Background:  With more than 2.5 million new HIV infections annually, the use of HAART to decrease HIV transmission and acquisition has gained increased attention. HAART decreases genital tract HIV, and several studies have found that patients on ART may be likely to transmit HIV to their partners. However, for HAART to be optimally effective for prevention, patients will need to be adherent, have stable medical care, and modify risk taking behaviors, since some residual genital secretion HIV may be detected in some patients whose plasma viremia is suppressed on HAART, particularly in the setting of inter-current sexually transmitted diseases. ART may also be used to protect uninfected persons from HIV acquisition, either administered prior to, or post, a high-risk exposure (PrEP or PEP).
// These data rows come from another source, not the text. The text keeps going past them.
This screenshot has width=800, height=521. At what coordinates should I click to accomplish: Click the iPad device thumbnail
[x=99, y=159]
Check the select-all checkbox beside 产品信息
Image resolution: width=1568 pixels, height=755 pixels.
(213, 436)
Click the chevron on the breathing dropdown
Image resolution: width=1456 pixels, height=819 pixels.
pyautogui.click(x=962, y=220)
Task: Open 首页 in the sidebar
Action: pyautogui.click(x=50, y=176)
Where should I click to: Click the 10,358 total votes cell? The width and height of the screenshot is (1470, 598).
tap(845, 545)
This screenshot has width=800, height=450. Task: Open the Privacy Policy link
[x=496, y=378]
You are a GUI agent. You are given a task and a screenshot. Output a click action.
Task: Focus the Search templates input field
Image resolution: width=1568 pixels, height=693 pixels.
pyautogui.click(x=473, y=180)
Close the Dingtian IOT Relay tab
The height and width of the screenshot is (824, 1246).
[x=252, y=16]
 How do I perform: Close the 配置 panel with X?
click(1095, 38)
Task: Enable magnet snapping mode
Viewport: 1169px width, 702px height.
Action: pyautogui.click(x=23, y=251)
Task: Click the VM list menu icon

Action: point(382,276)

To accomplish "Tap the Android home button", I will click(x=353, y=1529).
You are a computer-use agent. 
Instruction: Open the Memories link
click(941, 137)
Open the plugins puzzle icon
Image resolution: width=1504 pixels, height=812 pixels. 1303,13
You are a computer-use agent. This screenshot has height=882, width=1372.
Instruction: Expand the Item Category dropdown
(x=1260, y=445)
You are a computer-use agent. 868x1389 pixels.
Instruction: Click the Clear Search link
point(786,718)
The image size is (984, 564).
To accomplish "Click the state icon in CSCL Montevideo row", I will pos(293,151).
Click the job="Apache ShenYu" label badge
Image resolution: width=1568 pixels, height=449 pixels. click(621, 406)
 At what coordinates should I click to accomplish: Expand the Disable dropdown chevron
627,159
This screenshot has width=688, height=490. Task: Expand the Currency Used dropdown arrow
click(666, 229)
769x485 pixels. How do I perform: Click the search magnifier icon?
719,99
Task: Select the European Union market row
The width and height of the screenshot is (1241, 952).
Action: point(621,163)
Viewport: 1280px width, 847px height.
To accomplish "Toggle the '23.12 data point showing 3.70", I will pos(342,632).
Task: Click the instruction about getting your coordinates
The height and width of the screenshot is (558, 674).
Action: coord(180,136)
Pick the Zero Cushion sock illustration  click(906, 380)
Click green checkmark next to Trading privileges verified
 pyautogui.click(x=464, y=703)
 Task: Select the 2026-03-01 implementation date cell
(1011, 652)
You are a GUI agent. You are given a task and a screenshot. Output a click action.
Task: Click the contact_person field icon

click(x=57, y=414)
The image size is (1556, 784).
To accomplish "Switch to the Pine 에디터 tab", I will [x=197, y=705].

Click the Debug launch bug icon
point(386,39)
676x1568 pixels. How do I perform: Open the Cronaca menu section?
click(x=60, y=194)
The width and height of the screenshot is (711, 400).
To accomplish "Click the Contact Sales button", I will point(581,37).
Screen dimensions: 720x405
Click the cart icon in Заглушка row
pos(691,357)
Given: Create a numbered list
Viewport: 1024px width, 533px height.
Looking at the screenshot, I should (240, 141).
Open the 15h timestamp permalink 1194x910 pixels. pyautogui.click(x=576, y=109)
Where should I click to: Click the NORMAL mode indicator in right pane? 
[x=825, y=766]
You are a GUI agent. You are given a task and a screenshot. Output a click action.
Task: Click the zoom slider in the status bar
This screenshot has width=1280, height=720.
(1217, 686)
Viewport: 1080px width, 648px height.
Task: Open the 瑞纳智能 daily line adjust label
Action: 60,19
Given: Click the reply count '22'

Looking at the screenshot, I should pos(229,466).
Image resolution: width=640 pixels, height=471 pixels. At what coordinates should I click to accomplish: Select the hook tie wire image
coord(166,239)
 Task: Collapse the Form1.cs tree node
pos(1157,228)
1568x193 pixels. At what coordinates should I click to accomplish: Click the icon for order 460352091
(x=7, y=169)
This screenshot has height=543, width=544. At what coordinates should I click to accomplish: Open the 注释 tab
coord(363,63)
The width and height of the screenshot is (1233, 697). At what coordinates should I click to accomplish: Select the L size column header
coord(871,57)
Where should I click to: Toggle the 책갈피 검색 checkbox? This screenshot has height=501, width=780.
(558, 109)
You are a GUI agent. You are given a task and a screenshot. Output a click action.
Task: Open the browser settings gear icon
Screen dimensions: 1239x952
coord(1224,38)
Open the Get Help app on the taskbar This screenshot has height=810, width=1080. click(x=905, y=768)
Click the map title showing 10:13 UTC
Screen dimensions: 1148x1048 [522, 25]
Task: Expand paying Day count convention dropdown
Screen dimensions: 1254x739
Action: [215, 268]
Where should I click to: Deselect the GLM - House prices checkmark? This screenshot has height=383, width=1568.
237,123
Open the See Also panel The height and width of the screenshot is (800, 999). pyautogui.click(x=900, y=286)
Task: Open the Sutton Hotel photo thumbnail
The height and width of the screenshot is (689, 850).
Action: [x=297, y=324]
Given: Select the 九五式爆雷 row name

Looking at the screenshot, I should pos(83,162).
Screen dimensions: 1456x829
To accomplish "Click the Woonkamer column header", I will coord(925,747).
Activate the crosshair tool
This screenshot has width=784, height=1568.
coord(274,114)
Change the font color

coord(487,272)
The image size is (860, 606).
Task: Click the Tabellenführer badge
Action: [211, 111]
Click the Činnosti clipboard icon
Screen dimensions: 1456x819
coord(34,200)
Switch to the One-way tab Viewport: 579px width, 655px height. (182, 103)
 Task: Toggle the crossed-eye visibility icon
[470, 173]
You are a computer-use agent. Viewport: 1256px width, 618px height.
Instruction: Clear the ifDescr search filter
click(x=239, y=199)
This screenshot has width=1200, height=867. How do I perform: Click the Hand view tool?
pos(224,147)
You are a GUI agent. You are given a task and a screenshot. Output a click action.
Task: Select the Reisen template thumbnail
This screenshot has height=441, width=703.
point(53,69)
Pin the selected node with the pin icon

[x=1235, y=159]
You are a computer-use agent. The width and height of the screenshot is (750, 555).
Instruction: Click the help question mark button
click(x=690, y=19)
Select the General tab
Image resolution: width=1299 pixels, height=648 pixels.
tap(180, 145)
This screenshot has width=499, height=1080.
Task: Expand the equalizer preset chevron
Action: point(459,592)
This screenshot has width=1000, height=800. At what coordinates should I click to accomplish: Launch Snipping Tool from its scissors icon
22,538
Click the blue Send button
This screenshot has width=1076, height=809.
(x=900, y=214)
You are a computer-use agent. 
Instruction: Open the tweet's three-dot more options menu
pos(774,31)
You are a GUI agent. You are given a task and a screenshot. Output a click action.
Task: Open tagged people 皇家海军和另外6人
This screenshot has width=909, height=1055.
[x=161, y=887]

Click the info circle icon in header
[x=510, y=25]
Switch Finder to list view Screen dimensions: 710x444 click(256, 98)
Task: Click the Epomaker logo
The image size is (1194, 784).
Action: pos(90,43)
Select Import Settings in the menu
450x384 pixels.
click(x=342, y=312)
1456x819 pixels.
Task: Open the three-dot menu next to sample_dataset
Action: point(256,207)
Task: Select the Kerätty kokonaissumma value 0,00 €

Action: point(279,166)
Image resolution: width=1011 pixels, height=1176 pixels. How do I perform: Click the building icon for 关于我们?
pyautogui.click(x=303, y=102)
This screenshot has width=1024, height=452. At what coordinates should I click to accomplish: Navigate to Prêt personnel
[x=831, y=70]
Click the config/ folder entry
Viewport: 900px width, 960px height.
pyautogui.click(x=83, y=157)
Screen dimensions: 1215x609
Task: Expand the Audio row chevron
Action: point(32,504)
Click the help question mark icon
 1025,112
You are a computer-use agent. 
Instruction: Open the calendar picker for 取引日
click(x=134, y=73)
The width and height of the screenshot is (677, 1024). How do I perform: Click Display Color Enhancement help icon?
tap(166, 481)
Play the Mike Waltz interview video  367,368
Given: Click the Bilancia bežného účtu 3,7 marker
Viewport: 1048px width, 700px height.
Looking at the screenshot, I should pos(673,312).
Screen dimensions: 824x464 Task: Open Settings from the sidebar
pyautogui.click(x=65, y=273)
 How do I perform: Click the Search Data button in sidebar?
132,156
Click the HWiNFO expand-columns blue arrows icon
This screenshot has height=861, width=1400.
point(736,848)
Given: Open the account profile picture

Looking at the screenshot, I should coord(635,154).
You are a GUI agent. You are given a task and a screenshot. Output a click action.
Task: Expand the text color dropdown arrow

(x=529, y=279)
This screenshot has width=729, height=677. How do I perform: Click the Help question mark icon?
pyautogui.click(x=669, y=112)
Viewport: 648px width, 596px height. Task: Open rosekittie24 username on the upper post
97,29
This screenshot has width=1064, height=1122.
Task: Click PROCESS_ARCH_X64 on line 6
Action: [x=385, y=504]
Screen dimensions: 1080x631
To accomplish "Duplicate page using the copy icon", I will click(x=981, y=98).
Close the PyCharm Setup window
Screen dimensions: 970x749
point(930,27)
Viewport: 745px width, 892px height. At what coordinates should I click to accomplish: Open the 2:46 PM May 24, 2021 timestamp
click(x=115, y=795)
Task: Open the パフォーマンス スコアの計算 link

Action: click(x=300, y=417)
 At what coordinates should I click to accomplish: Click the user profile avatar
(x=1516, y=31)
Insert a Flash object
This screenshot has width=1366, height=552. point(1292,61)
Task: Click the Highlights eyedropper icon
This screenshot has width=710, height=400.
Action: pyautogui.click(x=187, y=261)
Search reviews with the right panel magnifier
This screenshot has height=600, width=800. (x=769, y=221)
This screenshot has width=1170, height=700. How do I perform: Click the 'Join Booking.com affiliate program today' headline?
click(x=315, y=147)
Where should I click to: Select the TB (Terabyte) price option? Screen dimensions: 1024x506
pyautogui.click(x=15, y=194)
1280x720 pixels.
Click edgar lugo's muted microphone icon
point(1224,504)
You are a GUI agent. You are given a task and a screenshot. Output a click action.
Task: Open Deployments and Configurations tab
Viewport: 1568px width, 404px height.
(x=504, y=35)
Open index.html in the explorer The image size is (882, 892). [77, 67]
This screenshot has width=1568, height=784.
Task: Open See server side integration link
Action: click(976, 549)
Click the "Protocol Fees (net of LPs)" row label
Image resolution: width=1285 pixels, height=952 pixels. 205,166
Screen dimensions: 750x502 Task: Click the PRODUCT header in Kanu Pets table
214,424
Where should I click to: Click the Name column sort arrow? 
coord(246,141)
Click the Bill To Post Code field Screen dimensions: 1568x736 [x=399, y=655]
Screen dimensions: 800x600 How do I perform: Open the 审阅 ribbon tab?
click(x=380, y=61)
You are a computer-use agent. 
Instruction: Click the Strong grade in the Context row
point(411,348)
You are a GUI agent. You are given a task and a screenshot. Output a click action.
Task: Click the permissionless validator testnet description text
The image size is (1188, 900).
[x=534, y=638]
Animal studies, a retrospective case-control, and observational data have helped to demonstrate the utility of PEP. Animal data suggest that either topical or systemic antiretroviral chemoprophylaxis may be effective, and studies are currently underway in multiple countries, evaluating the efficacy of oral or topical PrEP in diverse, high risk populations.  Although tenofovir plus/minus emtricitabine has been the most studied chemoprophylaxis medications, newer studies are evaluating drugs with other mechanisms of actions, including entry inhibitors and non-nucleoside reverse transcriptase inhibitors, as well as long-acting formulations delivered via intravaginal rings or injections.

Conclusions:  If the current chemoprophylaxis studies demonstrate efficacy, longer term monitoring will be needed to evaluate potential long term toxicities, risk compensation, and virologic resistance, in order to fully understand the risks and benefits of chemoprophylaxis.